40 avions et 50 000 kilomètres parcourus
C’est le nouvel or et Xcalibur
est à sa recherche, avec une flotte de plus de 40 avions qui scrutent de vastes
étendues de terre à la recherche d’anomalies. « Si la médecine est capable
de détecter des grosseurs, qui peuvent être malignes ou bénignes, nous
utilisons le magnétisme du sous-sol, les propriétés radiologiques du sous-sol
ou la densité des roches avec différentes technologies pour détecter les anomalies »,
explique Castellanos. « L’ aérogéophysique est le procédé le plus rapide et le plus
efficace actuellement disponible, car il n’est pas invasif et ne nécessite pas
de route vers des endroits très inhospitaliers. Les avions volent à plus de 200
kilomètres à l’heure et il s’agit d’une première approche très rapide et
efficace », ajoute-t-il.
Manuel Regueiro, président de l’Ilustre
Colegio Oficial de Geólogos, ajoute : « Ce qui est vraiment nouveau, c’est
qu’ils ont adapté des technologies de mesure existantes avec leur propre
équipement pour les mettre sur des hélicoptères et des avions. Ils ont donc
leurs propres avions, leurs propres hélicoptères et leurs propres drones. L’une
de leurs principales utilisations est la prospection minière, mais ils sont
également en phase de test pour détecter l’hydrogène naturel, qui est le
carburant propre de l’avenir », explique l’expert.

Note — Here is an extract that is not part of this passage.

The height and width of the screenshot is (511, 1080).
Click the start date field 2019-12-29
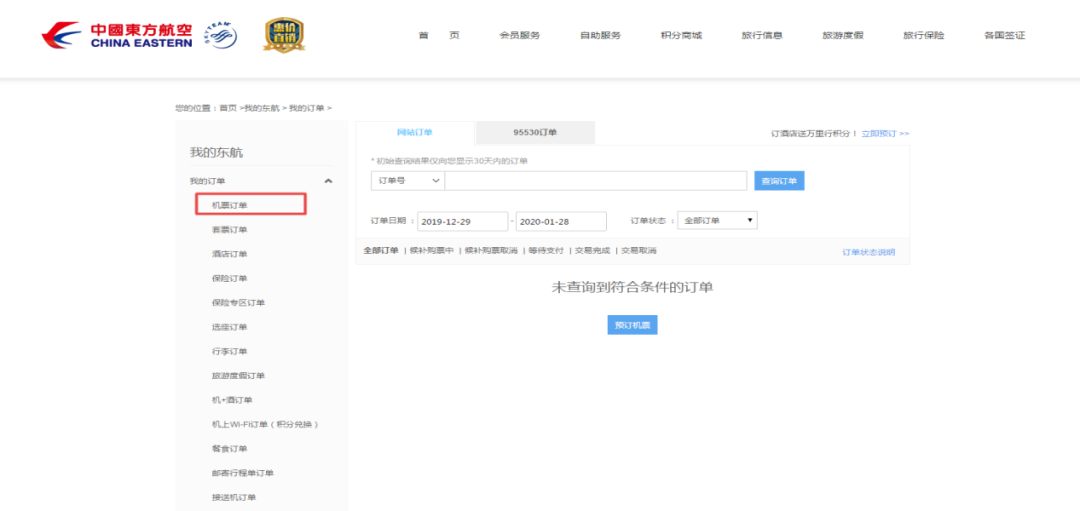tap(462, 222)
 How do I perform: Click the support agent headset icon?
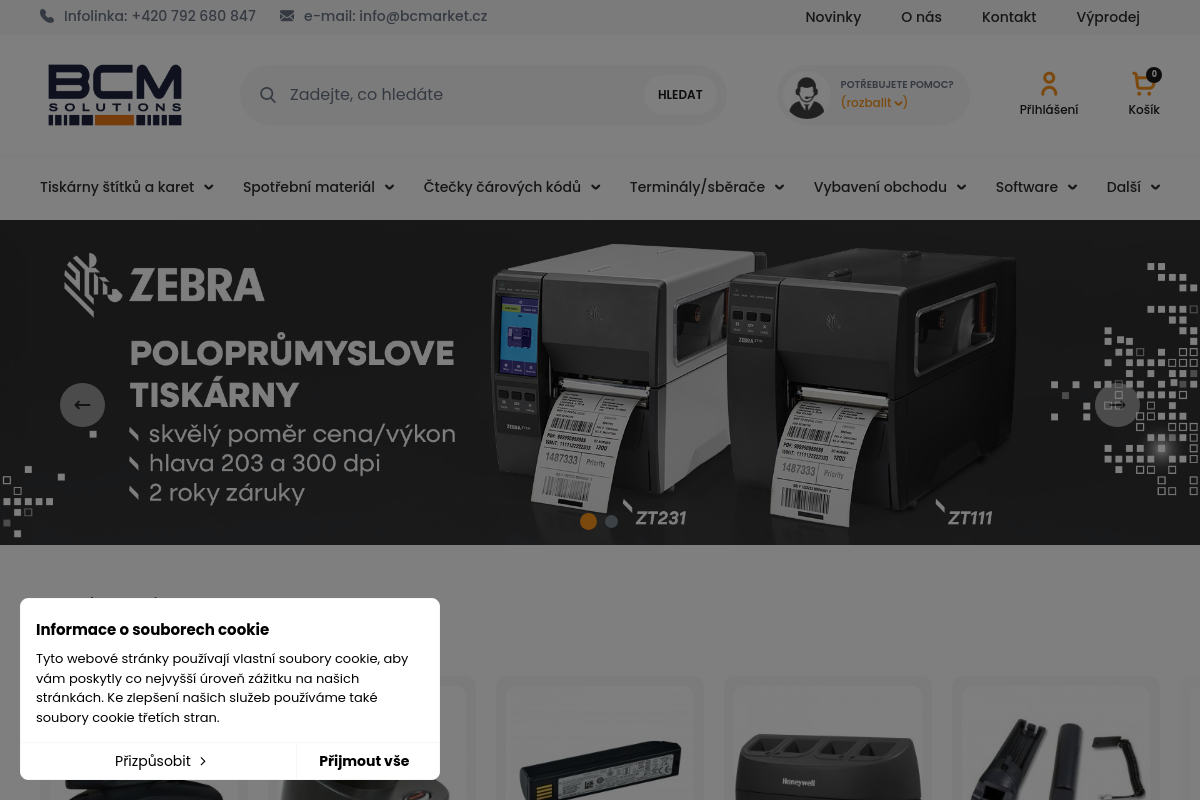807,96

La cartographie implique des
avions et des hélicoptères capables de transporter des équipements pesant plus
de 500 kilogrammes. « C’est précisément ce poids qui empêche pour l’instant
l’utilisation de drones. Outre le problème de l’autonomie, un drone capable de
soulever jusqu’à 600 kilos pourrait être piraté et utilisé à d’autres fins »,
explique Castellanos. Pour la reconnaissance géophysique, ils utilisent des Cessna
208B Grand Caravan et Cessna 208B Supervan 900, des avions à turbine couramment
utilisés pour transporter des passagers entre les îles, qui ont été modifiés
pour effectuer des relevés géophysiques aériens. « Ils sont équipés d’un
câble auquel est suspendue une boucle, ainsi que d’un magnétomètre et d’un
compteur. C’est un système que nous avons breveté sur un petit avion, très
efficace pour ce type de travail ».
Exemple de carte d’anomalies dessinée par l’avion
Les résultats de cette
cartographie sont examinés par ceux qui peuvent les déchiffrer. « Les
géophysiciens sont vraiment les personnes les plus intelligentes de notre
société, celles qui analysent, traitent et interprètent les données afin de
savoir plus ou moins où se trouvent les gisements ». Basée à Madrid,
Xcalibur possède des bureaux de production en Australie, au Canada et en
Afrique du Sud.
« Si le minéral émet des
radiations, on peut détecter sa présence. En se basant sur ce que ces types de
roches émettent, on obtient un spectre qui permet de savoir de quel type de
roche il s’agit et de quel gisement il pourrait s’agir », confirme Regueiro.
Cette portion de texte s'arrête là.